The plan, then, will be to look for the rightmost $+$. As a concrete example, say we have

$$ 1 \ \square\ 2 \ \square \ 3 \ \square \ 4 \ \square \ 5 \quad \mathbf{+} \quad 6 \times 7 \times 8 \times 9 $$

where the $\square$s are allowed to be either $+$ or $\times$.

This naturally separates into a sum of two things: a smaller, self similar case which we can handle be recursion, and the falling factorial $9 \times 8 \times 7 \times 6$, which we'll write as $9^{\underline{4}}$.

In general, let's write $X_n$ for the random variable where we put operations between $1, 2, \ldots, n$. Then $X_n$ either has no $+$s, in which case it's $n!$, or it has a rightmost $+$, say between $(n-k)$ and $(n-k+1)$. Then we see that

$$ \mathbb{E}[X_1] = 1 $$

$$ \mathbb{E}[X_n] = \mathbb{P}[\text{no $+$s}] \ n! \ + \sum_{k=1}^{n-1} \mathbb{P} \big [ \text{rightmost + falls in the $k$th slot from the right} \big ] \left ( \mathbb{E}[X_{n-k}] + n^{\underline{k}} \right ) $$

but we know

• the probability of getting no $+$s is $2^{-(n-1)}$
• the probability that the rightmost $+$ falls in the $k$th slot from the right is $2^{-k}$

Putting these together, we see that

$$ \mathbb{E}[X_n] = \frac{n!}{2^{n-1}} + \sum_{k=1}^{n-1} \frac{1}{2^k} \left ( \mathbb{E}[X_{n-k}] + n^{\underline{k}} \right ). $$

Next, we approximate

$$ \sum_{k=1}^{n-1} \frac{n^{\underline{k}}}{2^k} = n! \sum_{k=1}^{n-1} \frac{1}{2^k (n-k)!} \approx \frac{n!}{2^{n-2}} $$

This is because the $(n-k)!$ terms crush everything except when $n-k$ is small.
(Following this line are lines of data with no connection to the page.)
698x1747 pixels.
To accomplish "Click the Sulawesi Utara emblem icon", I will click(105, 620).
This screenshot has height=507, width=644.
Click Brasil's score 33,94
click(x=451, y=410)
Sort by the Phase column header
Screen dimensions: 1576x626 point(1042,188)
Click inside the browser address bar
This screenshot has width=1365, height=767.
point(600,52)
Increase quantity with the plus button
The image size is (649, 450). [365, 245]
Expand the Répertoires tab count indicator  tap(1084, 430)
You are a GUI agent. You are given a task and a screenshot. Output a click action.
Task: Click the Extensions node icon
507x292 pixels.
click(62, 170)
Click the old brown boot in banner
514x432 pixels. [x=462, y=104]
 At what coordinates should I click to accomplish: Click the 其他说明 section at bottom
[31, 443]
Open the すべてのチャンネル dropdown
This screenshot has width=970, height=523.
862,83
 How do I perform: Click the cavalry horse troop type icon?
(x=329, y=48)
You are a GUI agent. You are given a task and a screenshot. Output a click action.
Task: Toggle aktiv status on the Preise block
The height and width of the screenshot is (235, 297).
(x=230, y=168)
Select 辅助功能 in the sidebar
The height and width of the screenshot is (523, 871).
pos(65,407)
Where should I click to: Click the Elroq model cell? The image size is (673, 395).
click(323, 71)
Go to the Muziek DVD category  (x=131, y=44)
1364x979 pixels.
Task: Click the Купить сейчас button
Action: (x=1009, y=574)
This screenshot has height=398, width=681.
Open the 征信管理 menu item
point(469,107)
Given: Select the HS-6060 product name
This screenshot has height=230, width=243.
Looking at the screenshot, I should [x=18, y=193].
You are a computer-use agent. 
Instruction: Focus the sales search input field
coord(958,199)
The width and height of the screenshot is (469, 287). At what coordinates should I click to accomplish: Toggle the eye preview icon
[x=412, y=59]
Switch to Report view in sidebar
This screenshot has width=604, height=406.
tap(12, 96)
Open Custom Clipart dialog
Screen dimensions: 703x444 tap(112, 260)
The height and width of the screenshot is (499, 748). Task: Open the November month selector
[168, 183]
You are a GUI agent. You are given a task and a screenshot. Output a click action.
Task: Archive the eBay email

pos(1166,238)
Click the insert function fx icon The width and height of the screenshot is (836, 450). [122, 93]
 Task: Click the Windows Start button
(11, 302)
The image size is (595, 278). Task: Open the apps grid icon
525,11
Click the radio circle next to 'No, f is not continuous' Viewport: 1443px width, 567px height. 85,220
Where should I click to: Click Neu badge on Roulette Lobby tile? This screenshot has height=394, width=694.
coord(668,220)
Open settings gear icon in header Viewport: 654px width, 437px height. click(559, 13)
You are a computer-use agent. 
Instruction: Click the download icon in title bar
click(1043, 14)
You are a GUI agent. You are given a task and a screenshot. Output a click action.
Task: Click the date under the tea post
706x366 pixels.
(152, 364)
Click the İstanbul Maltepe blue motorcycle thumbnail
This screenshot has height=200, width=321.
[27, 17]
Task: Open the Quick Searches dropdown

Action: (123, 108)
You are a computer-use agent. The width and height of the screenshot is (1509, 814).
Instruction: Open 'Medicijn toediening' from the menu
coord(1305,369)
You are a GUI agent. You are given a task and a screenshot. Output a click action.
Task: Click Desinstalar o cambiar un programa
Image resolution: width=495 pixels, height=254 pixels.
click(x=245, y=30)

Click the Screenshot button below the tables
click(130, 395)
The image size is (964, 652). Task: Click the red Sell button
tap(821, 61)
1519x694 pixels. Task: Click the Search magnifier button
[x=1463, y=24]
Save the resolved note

If we just take the $k = n-1$ and $k=n-2$ terms, we see that $2^{-(n-2)}$ is a good approximation to the whole sum. We're among friends, so let's say we're off by a constant factor $C$ (which you should think of as being $\approx 1$).

$$ \mathbb{E}[X_n] = 3C \frac{n!}{2^{n-2}} + \sum_{k=1}^{n-1} \frac{\mathbb{E}[X_{n-k}]}{2^k} $$

which is a recurrence that we actually have a shot at solving.

To do this, let's rewrite our sum as

$$ \mathbb{E}[X_n] = C \frac{n!}{2^{n-2}} + \frac{1}{2^n} \sum_{k=1}^{n-1} 2^k \mathbb{E}[X_k]. $$

(where we've also quietly pulled the $3$ inside the arbitrary constant)

Now, importantly, we guess. We know that we have an $n!$ term out front, and it seems reasonable that this would be asymptotically larger than the $\mathbb{E}[X_k]$s. So let's guess that, actually, $\mathbb{E}[X_n] \approx C \frac{n!}{2^{n-2}}$. Then notice, we can (sketchily) prove this by induction!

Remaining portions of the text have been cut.